◆ Brief ◆
Please print the entries below exactly, from the line with "Increase amount with the plus icon" through the line with "Click the divider", including both of those lines and leaving out all others.

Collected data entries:

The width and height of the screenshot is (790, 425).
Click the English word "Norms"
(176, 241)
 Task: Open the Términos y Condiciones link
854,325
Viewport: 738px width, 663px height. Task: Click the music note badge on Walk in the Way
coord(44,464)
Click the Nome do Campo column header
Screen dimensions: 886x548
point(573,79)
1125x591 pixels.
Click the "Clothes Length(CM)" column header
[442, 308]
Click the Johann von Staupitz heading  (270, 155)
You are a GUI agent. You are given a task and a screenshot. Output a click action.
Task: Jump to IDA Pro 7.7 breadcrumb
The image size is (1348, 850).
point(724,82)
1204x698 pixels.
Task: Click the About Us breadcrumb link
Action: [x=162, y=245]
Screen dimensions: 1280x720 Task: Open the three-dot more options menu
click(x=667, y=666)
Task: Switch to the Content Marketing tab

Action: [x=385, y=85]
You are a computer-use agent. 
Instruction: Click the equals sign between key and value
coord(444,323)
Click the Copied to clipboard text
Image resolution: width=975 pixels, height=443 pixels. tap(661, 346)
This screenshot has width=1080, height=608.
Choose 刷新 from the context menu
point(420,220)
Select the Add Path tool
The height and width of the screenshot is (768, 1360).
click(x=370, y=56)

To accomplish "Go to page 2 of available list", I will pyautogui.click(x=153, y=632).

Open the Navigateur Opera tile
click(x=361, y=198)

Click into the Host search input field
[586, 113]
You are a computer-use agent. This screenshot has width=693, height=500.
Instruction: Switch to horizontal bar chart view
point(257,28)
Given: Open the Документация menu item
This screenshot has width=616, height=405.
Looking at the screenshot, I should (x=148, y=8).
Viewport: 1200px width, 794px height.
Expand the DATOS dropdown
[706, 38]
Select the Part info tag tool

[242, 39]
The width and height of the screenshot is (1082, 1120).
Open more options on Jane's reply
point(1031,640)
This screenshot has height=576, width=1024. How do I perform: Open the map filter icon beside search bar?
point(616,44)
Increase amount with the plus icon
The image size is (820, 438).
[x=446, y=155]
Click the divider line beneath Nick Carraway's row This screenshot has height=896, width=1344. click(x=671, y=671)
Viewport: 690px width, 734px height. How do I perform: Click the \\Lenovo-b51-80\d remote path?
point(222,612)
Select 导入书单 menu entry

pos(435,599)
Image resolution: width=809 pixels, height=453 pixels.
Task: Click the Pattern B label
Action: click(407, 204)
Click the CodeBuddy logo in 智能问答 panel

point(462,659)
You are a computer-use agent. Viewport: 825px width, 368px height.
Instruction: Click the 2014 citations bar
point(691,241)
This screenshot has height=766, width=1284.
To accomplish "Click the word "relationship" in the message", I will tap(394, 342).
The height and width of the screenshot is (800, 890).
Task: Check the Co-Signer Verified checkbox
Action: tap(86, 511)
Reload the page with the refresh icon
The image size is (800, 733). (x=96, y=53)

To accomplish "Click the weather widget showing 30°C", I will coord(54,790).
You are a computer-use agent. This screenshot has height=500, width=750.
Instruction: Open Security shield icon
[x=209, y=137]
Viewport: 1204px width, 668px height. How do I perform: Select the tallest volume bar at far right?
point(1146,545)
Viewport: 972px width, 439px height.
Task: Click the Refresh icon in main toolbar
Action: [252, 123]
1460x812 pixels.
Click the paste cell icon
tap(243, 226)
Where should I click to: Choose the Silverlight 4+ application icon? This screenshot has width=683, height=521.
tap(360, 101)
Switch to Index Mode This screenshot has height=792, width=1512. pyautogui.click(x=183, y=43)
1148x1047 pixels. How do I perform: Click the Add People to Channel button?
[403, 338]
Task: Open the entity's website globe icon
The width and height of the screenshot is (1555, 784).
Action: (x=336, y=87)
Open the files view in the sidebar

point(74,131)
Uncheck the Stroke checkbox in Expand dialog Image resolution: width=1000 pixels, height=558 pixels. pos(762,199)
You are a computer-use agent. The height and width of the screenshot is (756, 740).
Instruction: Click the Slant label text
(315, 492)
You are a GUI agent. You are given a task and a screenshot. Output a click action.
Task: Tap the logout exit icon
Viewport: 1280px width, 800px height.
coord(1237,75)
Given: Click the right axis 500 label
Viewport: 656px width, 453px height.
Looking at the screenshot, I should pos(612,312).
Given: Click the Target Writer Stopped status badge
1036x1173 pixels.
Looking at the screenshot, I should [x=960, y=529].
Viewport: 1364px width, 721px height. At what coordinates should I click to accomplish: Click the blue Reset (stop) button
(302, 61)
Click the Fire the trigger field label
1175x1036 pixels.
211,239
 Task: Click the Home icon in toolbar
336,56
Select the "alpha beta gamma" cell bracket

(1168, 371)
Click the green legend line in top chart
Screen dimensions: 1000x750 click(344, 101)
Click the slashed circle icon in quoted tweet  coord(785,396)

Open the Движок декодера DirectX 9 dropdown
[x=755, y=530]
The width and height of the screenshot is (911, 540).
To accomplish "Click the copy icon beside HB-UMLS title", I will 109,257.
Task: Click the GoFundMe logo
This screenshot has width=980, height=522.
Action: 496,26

◆ Solution for this exercise ◆
Increase amount with the plus icon
The image size is (820, 438).
[x=446, y=155]
Click the divider line beneath Nick Carraway's row This screenshot has height=896, width=1344. click(x=671, y=671)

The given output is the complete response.